Do we know exactly how many cryptocurrencies there are? Or is that hard to pin down?
There are literally thousands of cryptocurrencies. Most of them are kind of fly-by-night hustles that don’t have the underlying technology to make them valuable. But since cryptocurrencies attract so many speculators, if you create one, someone out there will be willing to buy it.
What can you tell me about the origins of cryptocurrencies?
They grew out of a movement called cypherpunks, which originated in the 1980s. Cypherpunks were a collection of privacy-obsessed cryptography fans and programmers in the San Francisco Bay area. These people experimented with how to create a new form of money that didn’t rely on a central bank, a government, or other intermediaries.
Their goal came to fruition with the Bitcoin white paper in 2008, which put out this new proof of concept. It’s a fundamental theory of a private, decentralized form of money that could not be hacked and did not require trusted authorities to maintain.
So, cryptocurrencies — and bitcoin being the first — are the first application of this blockchain technology.
Yeah. And since it’s clear that it does work, it’s secure, and it’s valuable, people are now building all sorts of other things on top of it. You can think of it as a sort of operating system. And now there are various applications of the technology. Creating currency and spending money is just one.
Who is the person or group behind that 2008 paper — the Benjamin Franklin of the technology, so to speak?
The Benjamin Franklin of Bitcoin and blockchain would be the anonymous author Satoshi [Nakamoto]. It’s almost impolite in the world of Bitcoin to speculate on who Satoshi is — but I don’t really observe those niceties. I think Satoshi is a mix of those early Bay Area programmers. Namely, a guy named Hal Finney, who died of ALS several years ago, working closely with a guy named Nick Szabo, a polymath programmer, lawyer, and libertarian. And it’s pretty clear from the early records and listservs that those two guys, if they’re not Satoshi, are indispensable to the success of the project.
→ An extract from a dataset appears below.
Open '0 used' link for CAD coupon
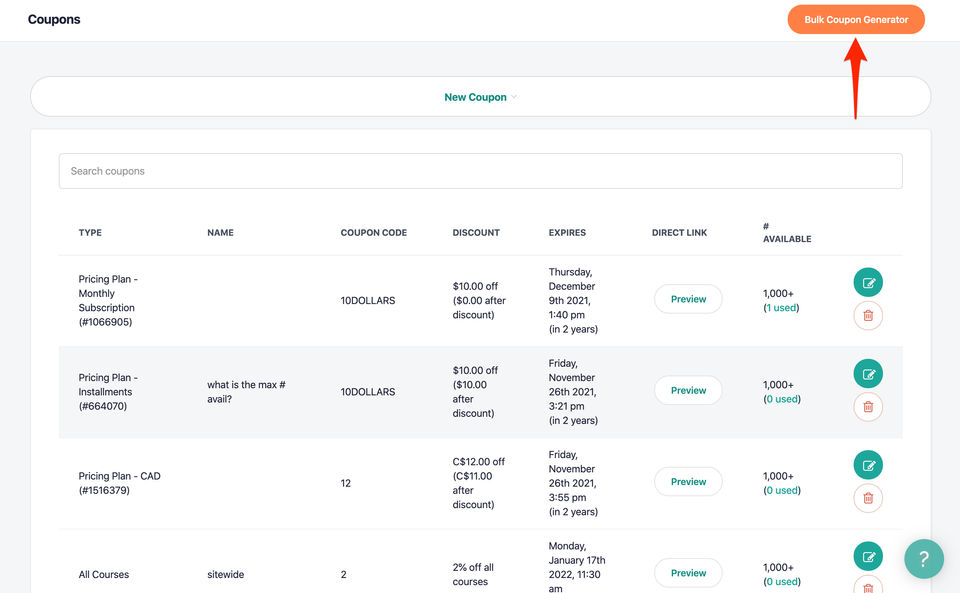This screenshot has height=593, width=960. pyautogui.click(x=782, y=490)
So, Satoshi is somewhere between the Benjamin Franklin and Banksy of Bitcoin.
Exactly. Great analogy.
Today, there are billions of dollars of crypto in circulation. It’s a huge system. Who governs it?
That’s a fantastic question, because when you talk to crypto people, the first thing they always tell you is “Decentralized, decentralized, there are no leaders, there’s no bank, there’s no authority.” But every project needs some sort of leaders, for lack of a better word. And even in the case of Bitcoin, which is by far the most decentralized blockchain, there’s still a clique of insiders who are responsible for maintaining the code.
Bitcoin is software, and just like your Apple software updates periodically, or your Chrome browser updates, Bitcoin receives updates. Most of them are quite minor, but they’ll expand the functionality of it and improve the security of it. There is a core group of developers who are the guardians of Bitcoin. But they don’t control it.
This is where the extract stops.